* [ASSIGNMENT]
I'd like the data beneath this line reproduced exactly, without any of its images.

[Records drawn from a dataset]
━━━━━━━━━━━━━━━━━━━━━━━━━━━━━━

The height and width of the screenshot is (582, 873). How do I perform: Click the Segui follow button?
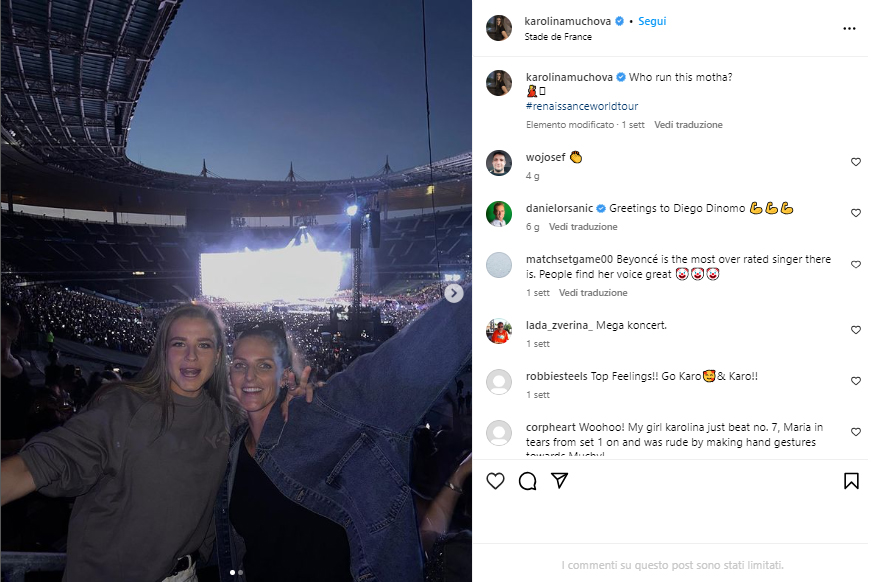pyautogui.click(x=652, y=21)
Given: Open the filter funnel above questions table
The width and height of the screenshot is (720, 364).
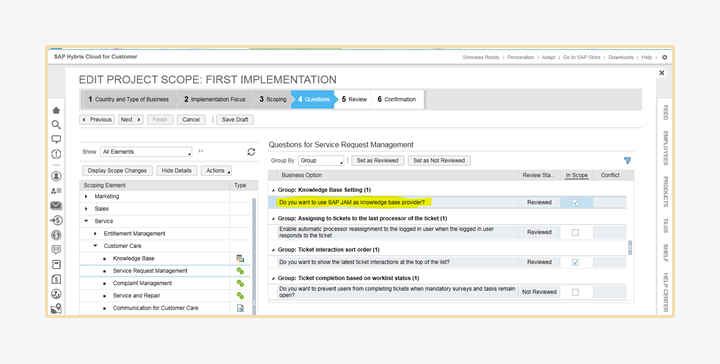Looking at the screenshot, I should click(x=627, y=160).
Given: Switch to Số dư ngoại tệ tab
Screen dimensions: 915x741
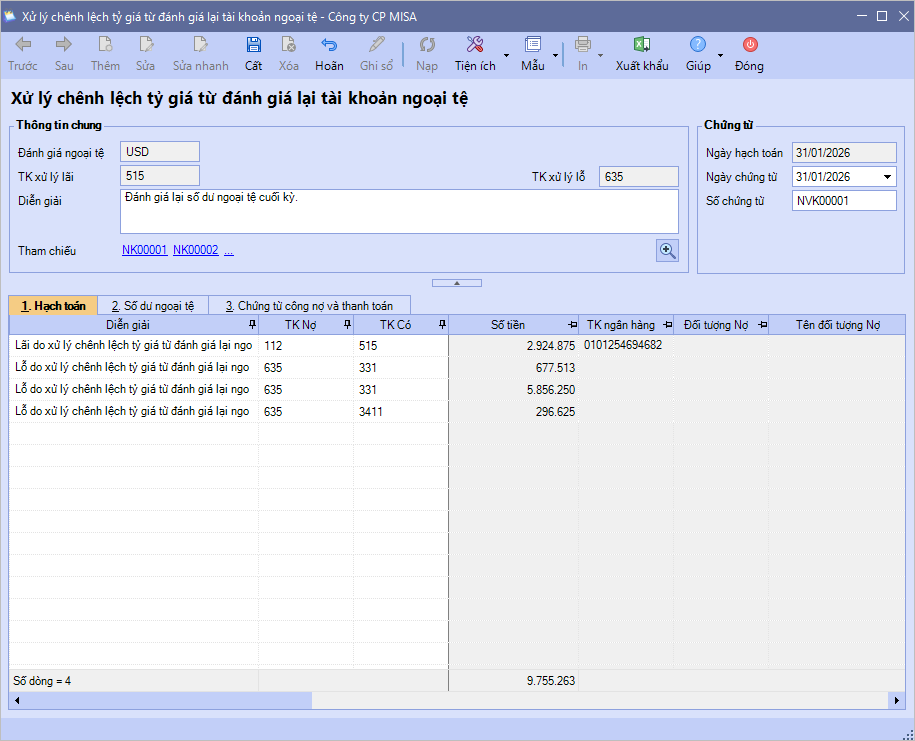Looking at the screenshot, I should 153,306.
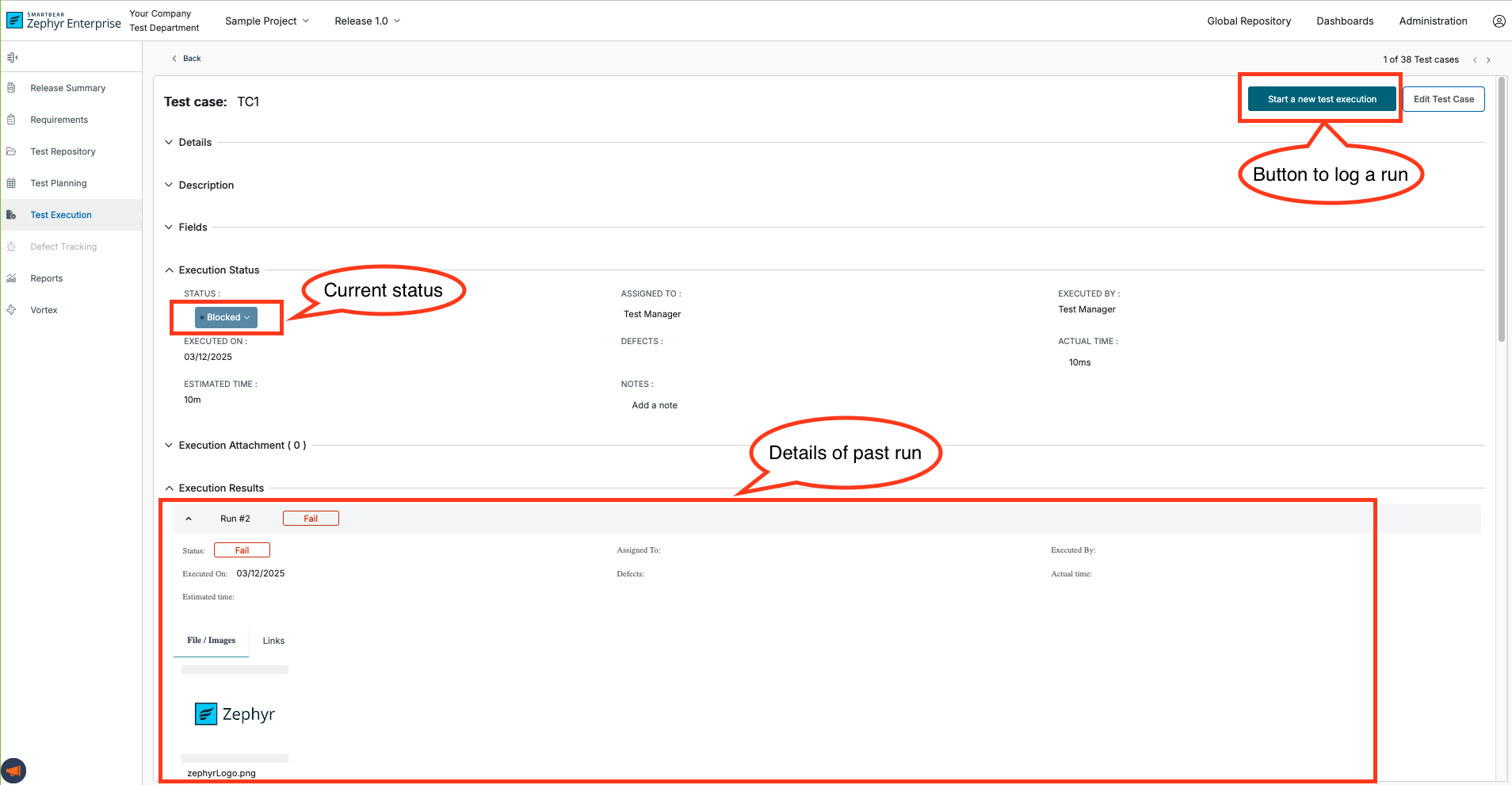1512x785 pixels.
Task: Open the Blocked status dropdown
Action: click(x=227, y=317)
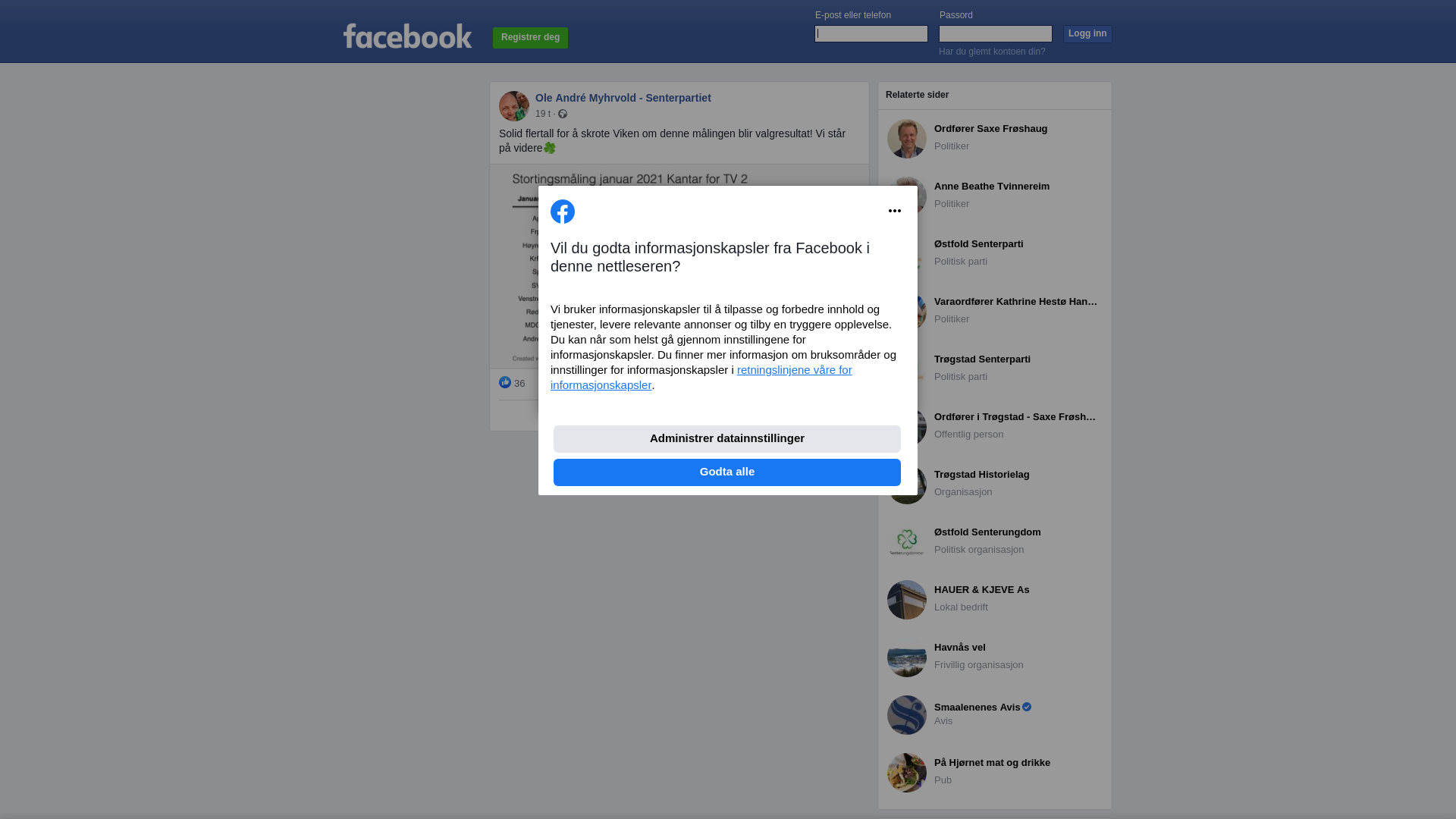Click Godta alle button

click(x=727, y=472)
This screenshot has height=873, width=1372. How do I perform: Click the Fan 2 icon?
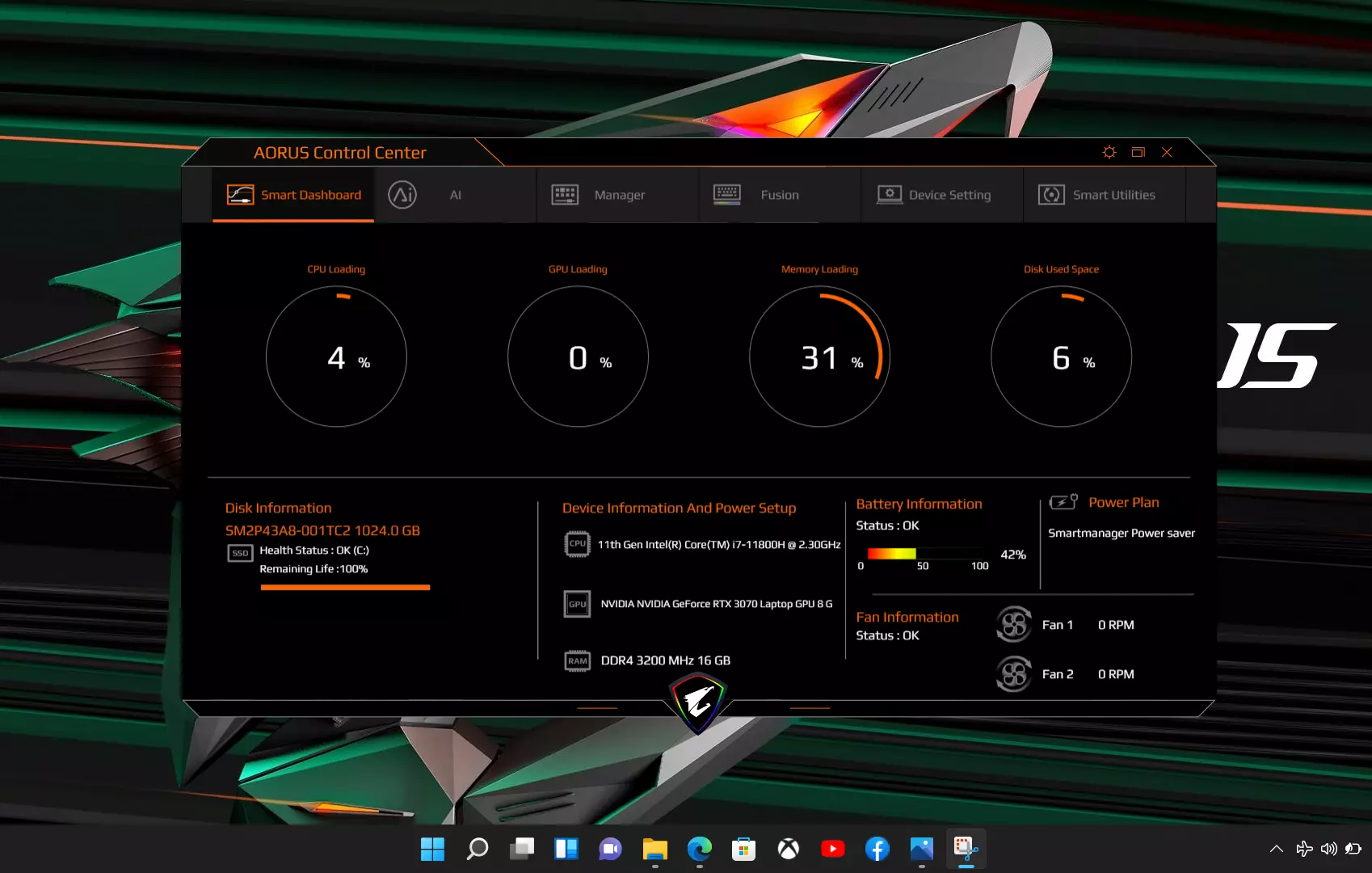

━━━━━━━━━━━━━━━━━━━━━━━━━━━━━━

* [RESPONSE BELOW]
The height and width of the screenshot is (582, 873). How do I perform: Click the Segui follow button?
pyautogui.click(x=652, y=21)
Given: Open the filter funnel above questions table
The width and height of the screenshot is (720, 364).
Looking at the screenshot, I should click(x=627, y=160).
Given: Switch to Số dư ngoại tệ tab
Screen dimensions: 915x741
Looking at the screenshot, I should 153,306.
1512x785 pixels.
Task: Open the Blocked status dropdown
Action: click(x=227, y=317)
Click Godta alle button

click(x=727, y=472)
This screenshot has height=873, width=1372. How do I perform: Click the Fan 2 icon?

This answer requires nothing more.